Zelito também é um estudioso do esporte. Aluno do segundo semestre da faculdade de Educação Física, ele sabe muito bem onde pretende chegar com tudo isso. "Eu pretendo, cada vez mais, melhorar como atleta. Quero ajudar na empresa que eu trabalho."

Extremamente organizado, ele exibia suas planilhas de treinos para as semanas que antecedem a prova da Pampulha. Enquanto mostrava os números, relembrou nomes importantes do esporte como Solonei Silva, ouro nos jogos Pan-Americanos de 2011, e João Marcos Fonseca, o João Gari, recordista da Maratona de Foz do Iguaçu, em 2013, com a marca de duas horas, 18 minutos e 57 segundos. "Eles são grandes exemplos para nós", afirma.

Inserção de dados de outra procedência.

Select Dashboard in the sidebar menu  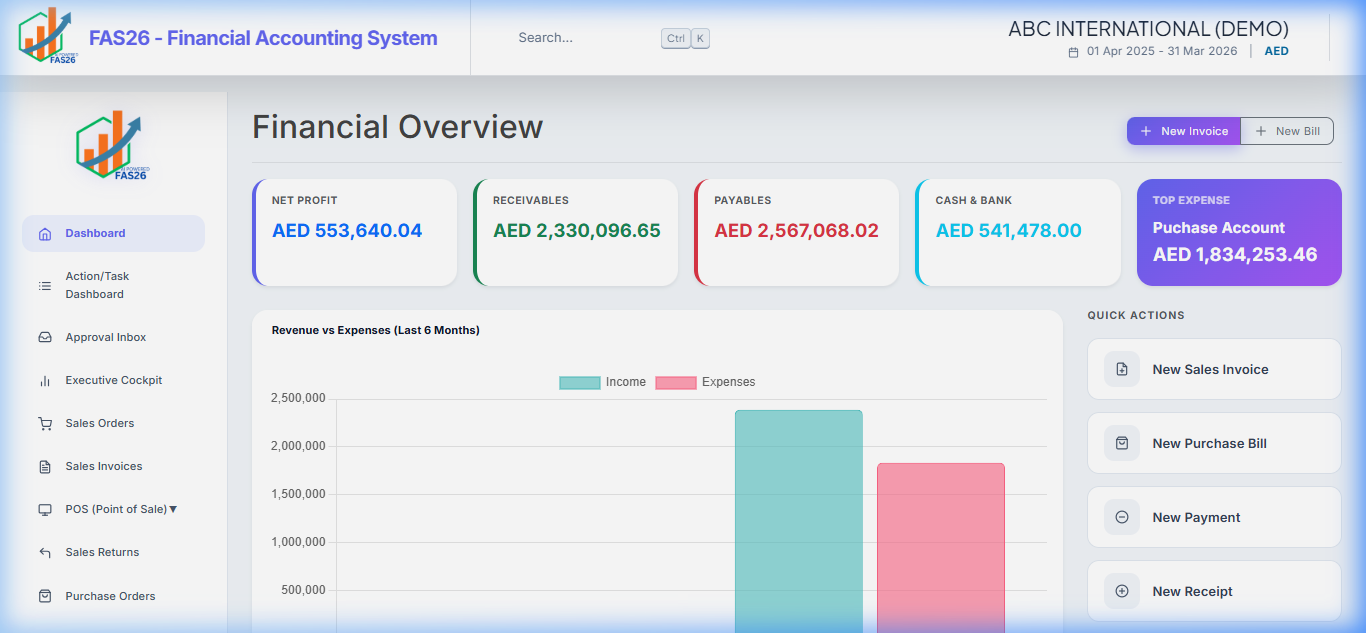pyautogui.click(x=95, y=232)
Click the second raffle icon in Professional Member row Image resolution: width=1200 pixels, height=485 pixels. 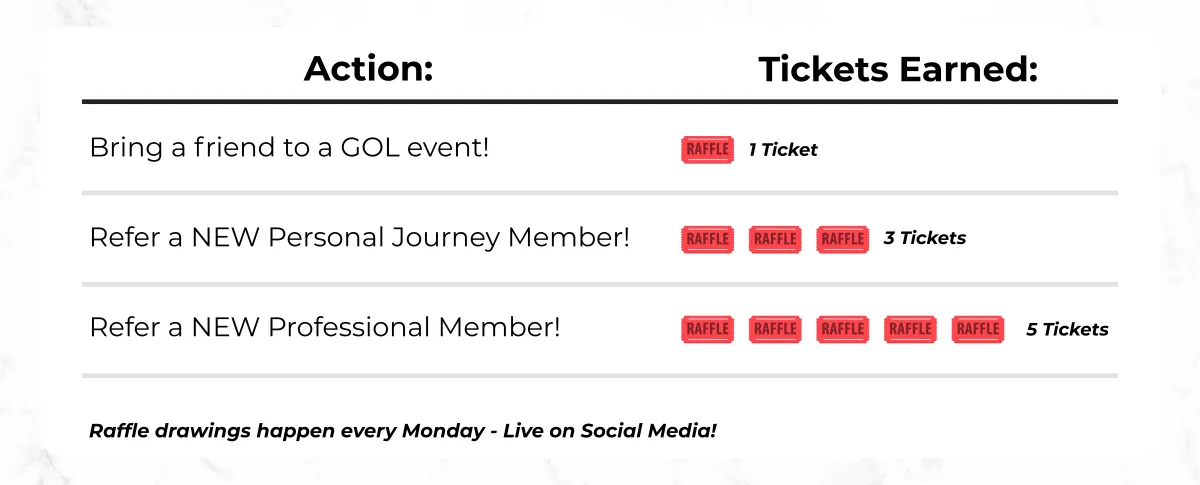click(x=775, y=329)
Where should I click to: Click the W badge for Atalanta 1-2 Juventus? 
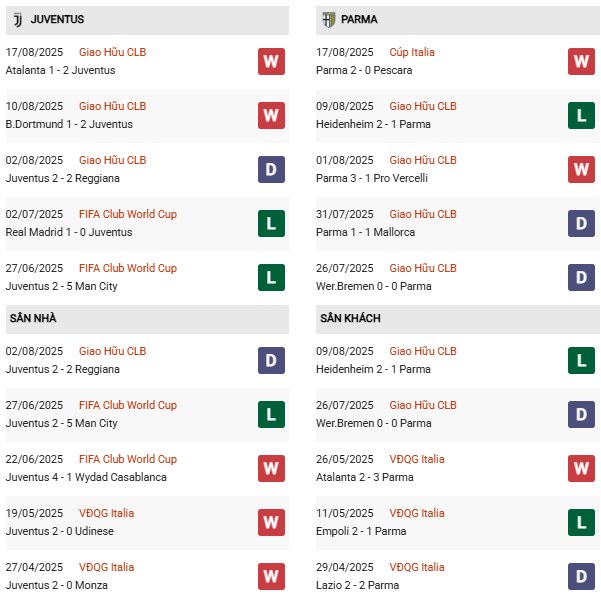tap(271, 61)
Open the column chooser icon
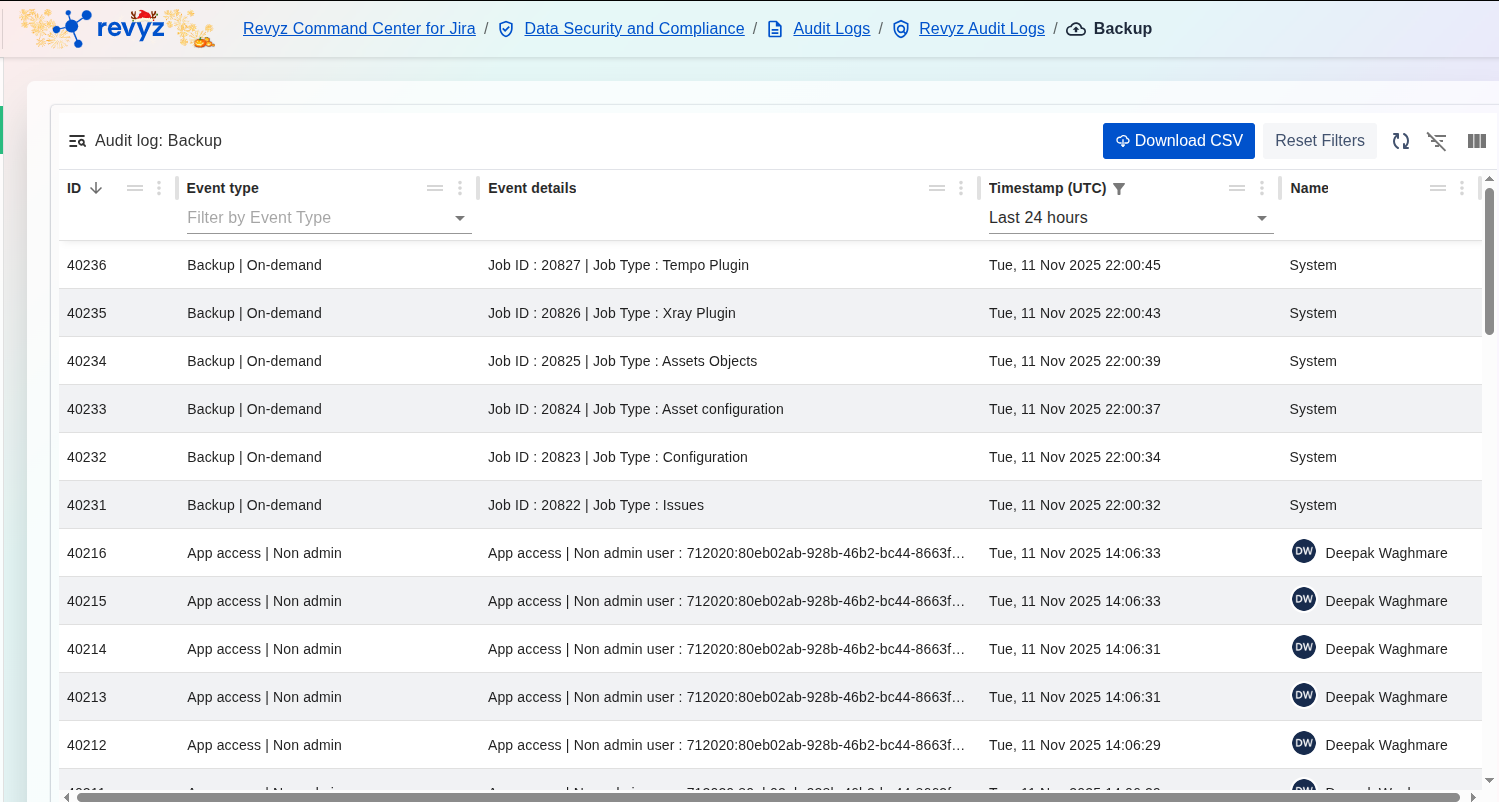The width and height of the screenshot is (1499, 802). 1476,141
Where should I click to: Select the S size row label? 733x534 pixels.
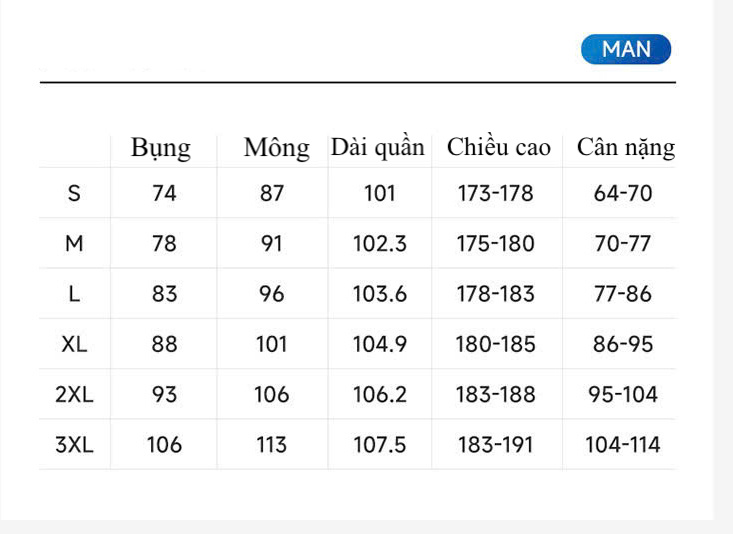74,194
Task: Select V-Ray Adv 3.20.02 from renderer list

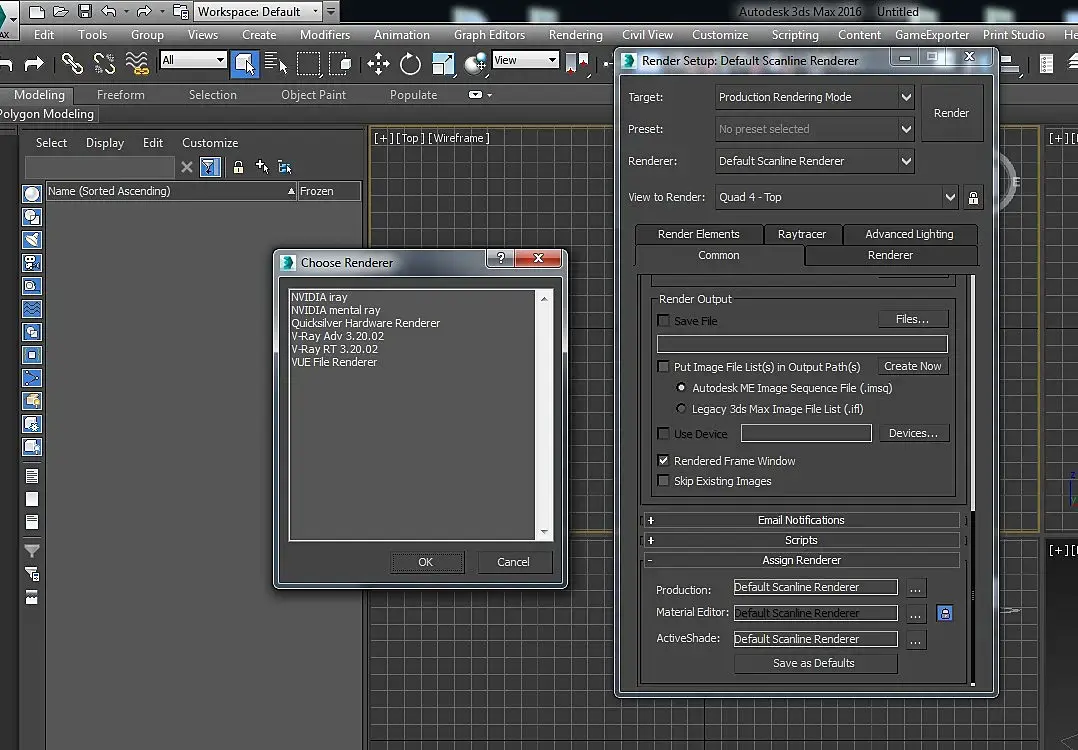Action: click(x=337, y=336)
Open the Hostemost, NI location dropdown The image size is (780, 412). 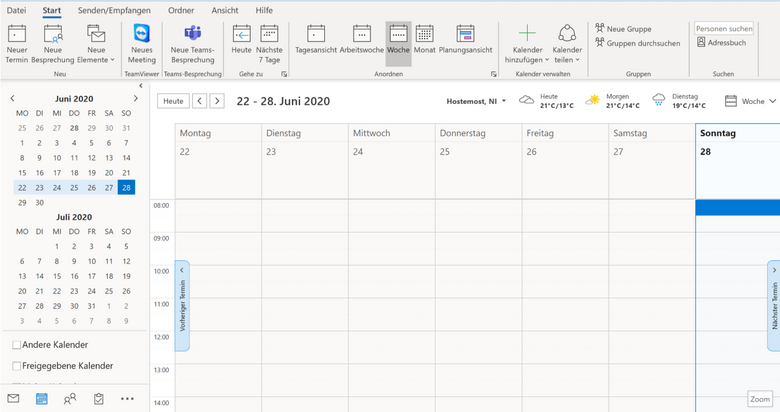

Zelito dando aquele trote. Foto: Guilherme Santana/VICE

Com sua equipe particular formada pela esposa e pelo casal de filhos, mantém uma rotina disciplinada de treinos, estudos e trabalho. "A minha filha lembra o meu treino, lembra o que eu tenho que comer. A minha esposa já faz a comida certa. O meu filho, quando eu chego em casa, já aparece com o banquinho pra me ajudar a tirar o tênis, que é puxado. Todo mundo me organiza. Quando eu vou trabalhar minha mochila já tá arrumada,"conta. Seu objetivo é um só: ganhar uma maratona, "a prova mais difícil que tem".

Ele sabe muito bem das dificuldades que os 40 anos trazem. A principal, diz, é a descrença de quem o vê correr. "Quando falo que vou ganhar uma maratona, as pessoas acham que é impossível, mas sei que não é. Desde pequeno fui adaptado para superar meus limites. Tenho 40 anos e nenhuma lesão. Tanto que recebi um convite da USP pra fazer uns exames, mas não deu pra ir", afirma. Mas, segundo Zelito, mais importante do que as medalhas é o prazer que tem ao correr pelas ruas do Jardim Santa Emília, em Guarulhos. "Correr pra mim é liberdade", diz, com sorriso aberto no rosto.